ZACH TENNENT
Students and stress are an almost inseparable pairing. But when one’s mental health and well-being are on the line, we have an obligation to ourselves to let school take a back seat.
There’s no doubt — it’s stressful being a student. We all tend to joke about how stressed we are come midterms, essay season and finals, but behind the flippant way we talk about our anxieties lies a very serious truth: many of us are overstressed and unable to appropriately handle it.
Stress can be good for you to a degree. In simple terms, it gets the blood pumping. It lights a fire under your ass. It can be a valuable motivator. The problem is that we let it get out of control and end up harming ourselves because of it.
In July 2013, the Canadian Association of College & University Student Services released a report finding that among over 30,000 Canadian post-secondary students, 99.1 per cent admitted to feeling levels of stress, with 57.6 per cent identifying more than average to tremendous amounts. Similarly, being exhausted and feeling overwhelmed came in at 51.2 and 52.1 per cent respectively.

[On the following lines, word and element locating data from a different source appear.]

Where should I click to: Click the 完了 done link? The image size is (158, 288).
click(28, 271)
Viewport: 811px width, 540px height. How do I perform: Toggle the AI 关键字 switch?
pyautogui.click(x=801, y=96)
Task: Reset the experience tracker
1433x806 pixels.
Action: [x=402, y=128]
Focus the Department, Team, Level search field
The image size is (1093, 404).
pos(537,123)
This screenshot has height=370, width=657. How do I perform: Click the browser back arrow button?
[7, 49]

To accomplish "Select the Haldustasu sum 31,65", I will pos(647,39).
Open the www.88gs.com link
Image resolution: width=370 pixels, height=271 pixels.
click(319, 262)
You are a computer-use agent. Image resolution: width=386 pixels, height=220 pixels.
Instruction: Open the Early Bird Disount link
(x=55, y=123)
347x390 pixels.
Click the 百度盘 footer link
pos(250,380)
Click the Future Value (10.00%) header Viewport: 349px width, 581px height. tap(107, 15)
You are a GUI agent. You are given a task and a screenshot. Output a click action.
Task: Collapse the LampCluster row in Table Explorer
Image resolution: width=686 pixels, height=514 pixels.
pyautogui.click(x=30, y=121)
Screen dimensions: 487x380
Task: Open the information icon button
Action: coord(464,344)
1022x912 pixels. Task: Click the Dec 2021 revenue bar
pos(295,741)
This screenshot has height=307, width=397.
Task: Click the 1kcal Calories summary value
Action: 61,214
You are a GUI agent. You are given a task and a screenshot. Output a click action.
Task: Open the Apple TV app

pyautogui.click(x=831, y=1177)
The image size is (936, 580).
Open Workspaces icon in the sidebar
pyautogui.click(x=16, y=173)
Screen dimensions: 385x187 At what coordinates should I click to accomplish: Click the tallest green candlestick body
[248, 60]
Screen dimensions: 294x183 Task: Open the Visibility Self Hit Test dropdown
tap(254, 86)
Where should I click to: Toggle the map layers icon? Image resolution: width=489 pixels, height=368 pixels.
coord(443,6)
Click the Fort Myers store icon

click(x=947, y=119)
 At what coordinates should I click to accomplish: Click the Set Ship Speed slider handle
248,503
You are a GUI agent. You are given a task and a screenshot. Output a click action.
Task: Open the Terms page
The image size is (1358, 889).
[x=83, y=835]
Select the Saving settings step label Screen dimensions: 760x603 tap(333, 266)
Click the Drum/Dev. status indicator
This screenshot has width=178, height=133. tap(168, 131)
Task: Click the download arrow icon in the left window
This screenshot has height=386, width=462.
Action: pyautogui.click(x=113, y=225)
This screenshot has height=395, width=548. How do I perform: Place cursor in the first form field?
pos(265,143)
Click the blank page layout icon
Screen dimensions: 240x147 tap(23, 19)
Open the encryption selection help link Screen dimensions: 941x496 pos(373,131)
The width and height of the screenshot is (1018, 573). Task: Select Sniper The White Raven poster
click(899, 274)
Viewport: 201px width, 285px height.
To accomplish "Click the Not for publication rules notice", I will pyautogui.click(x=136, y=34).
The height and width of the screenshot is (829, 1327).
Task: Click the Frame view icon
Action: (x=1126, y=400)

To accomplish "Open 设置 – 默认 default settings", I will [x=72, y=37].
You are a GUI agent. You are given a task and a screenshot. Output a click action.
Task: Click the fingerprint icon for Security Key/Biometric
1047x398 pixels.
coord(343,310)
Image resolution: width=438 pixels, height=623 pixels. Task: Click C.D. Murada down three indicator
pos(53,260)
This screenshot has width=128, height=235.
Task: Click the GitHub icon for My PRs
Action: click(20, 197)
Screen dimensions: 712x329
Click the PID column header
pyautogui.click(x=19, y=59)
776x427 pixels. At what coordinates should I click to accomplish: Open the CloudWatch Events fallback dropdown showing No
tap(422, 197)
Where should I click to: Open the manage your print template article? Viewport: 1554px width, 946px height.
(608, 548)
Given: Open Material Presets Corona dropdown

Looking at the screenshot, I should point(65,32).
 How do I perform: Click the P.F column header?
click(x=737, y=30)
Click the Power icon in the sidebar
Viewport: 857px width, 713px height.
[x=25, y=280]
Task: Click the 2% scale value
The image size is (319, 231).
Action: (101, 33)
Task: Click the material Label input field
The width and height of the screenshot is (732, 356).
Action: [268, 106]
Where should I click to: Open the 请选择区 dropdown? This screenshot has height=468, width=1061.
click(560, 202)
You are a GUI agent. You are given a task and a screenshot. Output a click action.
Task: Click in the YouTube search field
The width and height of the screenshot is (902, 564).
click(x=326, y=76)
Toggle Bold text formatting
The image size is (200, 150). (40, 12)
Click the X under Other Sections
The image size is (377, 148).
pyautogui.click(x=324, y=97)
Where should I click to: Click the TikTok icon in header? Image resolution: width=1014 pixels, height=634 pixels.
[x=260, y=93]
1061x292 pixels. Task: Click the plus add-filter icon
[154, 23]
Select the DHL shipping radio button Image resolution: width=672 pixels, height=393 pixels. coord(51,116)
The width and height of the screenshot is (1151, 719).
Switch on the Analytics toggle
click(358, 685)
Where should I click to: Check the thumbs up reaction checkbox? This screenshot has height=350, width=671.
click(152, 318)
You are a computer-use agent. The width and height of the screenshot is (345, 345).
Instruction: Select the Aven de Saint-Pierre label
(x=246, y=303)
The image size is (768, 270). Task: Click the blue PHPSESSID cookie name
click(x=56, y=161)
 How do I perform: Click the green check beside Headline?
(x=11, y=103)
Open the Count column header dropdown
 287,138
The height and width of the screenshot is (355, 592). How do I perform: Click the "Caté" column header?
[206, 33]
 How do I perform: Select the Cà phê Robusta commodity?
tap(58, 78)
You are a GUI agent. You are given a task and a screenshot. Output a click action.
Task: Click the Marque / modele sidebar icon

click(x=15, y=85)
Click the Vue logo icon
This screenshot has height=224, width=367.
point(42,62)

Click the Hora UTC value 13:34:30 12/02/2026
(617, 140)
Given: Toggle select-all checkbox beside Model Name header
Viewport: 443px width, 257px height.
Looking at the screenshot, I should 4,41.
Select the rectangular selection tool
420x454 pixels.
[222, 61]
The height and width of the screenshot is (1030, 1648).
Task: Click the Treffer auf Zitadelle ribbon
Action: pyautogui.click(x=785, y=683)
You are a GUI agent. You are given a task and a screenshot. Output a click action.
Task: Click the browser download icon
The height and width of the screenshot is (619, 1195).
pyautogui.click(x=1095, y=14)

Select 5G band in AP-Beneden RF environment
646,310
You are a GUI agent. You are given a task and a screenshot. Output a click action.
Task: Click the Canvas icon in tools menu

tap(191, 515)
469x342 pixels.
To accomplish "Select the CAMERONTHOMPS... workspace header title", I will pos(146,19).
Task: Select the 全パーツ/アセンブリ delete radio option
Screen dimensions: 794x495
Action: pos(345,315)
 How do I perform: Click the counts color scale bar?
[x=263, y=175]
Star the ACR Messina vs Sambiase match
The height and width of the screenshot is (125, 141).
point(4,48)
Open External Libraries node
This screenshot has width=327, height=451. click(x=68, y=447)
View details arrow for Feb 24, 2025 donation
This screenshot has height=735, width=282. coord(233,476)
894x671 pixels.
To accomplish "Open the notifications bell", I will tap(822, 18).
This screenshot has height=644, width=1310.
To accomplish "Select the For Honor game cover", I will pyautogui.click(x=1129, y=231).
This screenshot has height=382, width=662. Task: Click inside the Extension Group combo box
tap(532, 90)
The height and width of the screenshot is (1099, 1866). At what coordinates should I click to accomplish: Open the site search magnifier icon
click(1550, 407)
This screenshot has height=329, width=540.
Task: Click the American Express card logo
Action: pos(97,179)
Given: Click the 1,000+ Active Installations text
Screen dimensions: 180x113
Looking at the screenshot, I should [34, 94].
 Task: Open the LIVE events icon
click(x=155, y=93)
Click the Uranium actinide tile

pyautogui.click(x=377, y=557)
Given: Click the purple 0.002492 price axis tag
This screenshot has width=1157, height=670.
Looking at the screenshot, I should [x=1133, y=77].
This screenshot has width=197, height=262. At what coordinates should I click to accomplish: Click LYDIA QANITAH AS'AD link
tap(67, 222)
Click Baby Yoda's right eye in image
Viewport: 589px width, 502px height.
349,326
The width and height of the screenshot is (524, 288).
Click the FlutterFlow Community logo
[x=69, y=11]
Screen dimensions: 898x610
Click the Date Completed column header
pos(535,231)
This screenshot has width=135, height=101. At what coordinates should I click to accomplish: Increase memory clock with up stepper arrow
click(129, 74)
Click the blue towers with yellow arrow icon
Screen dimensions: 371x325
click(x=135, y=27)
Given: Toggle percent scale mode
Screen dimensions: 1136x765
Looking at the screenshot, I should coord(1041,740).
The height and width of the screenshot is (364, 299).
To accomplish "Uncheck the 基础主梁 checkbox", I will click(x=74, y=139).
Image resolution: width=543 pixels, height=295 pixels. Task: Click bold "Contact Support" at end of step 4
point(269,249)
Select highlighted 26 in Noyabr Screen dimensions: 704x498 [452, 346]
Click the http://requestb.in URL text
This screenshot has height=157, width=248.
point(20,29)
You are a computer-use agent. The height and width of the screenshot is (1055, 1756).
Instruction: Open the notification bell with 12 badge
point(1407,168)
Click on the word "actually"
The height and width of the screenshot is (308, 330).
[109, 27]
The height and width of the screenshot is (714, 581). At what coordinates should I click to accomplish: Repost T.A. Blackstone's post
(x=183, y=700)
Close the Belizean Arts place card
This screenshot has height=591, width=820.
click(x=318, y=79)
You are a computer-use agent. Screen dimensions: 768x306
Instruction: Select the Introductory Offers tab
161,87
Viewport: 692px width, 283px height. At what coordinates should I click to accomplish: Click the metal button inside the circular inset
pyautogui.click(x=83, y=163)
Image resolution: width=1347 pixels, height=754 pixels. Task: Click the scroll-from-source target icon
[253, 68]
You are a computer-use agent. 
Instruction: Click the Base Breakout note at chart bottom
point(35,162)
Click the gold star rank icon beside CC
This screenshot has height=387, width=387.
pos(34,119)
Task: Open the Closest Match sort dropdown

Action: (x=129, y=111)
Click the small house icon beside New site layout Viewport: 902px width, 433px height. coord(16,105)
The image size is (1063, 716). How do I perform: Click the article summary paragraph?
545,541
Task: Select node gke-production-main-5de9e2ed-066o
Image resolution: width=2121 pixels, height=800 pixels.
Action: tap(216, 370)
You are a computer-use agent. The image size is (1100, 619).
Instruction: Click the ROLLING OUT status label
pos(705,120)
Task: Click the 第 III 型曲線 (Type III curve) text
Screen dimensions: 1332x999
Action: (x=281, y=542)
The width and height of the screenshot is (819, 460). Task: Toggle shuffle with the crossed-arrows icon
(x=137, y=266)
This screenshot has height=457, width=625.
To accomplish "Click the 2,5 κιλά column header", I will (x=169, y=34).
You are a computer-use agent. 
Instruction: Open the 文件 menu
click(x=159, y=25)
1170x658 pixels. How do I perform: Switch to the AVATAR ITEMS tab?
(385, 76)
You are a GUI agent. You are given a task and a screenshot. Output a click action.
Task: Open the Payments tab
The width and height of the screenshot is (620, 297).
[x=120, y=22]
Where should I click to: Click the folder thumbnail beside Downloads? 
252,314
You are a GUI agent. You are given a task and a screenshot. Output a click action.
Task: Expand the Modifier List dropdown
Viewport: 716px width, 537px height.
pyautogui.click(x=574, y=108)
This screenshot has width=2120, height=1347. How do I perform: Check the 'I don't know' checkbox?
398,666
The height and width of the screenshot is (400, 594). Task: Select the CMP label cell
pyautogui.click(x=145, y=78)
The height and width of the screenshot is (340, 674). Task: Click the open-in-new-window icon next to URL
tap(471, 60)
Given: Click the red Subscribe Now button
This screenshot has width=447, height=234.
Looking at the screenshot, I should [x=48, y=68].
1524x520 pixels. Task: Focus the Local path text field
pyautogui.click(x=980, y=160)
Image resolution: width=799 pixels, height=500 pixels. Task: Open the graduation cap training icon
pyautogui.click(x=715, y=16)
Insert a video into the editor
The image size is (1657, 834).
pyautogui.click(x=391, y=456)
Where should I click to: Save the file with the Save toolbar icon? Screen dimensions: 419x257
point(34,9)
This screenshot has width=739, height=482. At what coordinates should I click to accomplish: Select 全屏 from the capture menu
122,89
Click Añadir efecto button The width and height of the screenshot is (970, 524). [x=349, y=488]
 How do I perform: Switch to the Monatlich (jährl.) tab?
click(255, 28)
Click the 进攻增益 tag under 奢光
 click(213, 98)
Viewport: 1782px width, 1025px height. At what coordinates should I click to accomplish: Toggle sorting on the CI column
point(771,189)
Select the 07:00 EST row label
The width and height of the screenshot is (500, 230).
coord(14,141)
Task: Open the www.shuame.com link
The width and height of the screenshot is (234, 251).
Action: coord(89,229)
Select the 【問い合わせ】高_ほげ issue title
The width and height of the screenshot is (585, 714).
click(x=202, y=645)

To say these kinds of statistics suggest an unhealthy level of stress among students would be a considerable understatement.
Making matters worse, these feelings of anxiety cause — and are caused by — students doing things that are simply bad for them, both physically and mentally. This includes staying up all night studying, not eating properly or regularly, not taking the time to socialize or even associating our grades with our value and worth as people.
The fact is that we’re putting our grades and “success” ahead of our very health and happiness, and that’s a serious problem. When school gets hairy, I’m certainly guilty of it — and when I remove myself from the situation long enough to consider the implications of such skewed priorities, I realize how truly ridiculous and destructive that kind of behavior is.
I know what it’s like to be invested in your classes and to go all out to get the best possible mark. I know it’s rewarding and validating to view your grades as a positive attribute about yourself. Unfortunately, this just isn’t the truth of the matter.
When all is said and done, your marks and performance at school don’t change who you are as a person. They may say something about the time or effort that you put forth, but even that isn’t a sure thing — sometimes your best preparation and efforts can still fall short of the mark — and that’s okay.
What does fundamentally change who you are is your mental well-being and happiness. That is what we’re sacrificing when we engage in these kinds of self-destructive behaviors. Nothing is more satisfying than getting a good mark and considering it to be a representation of you, but that reasoning only sets you up to feel like a failure when and if you receive a poor grade.
It needs to be said that grades are an exceptionally hollow and subjective assessment. We might like to believe that they truly do speak to our greater intelligence, but that would be to admit that our evaluation of ourselves should be based on what other people have to say about us.
It’s important to live up to your potential and we should all aspire to do our best under the circumstances. But when our classes come into conflict with our health, we need to put our best interests over our grades.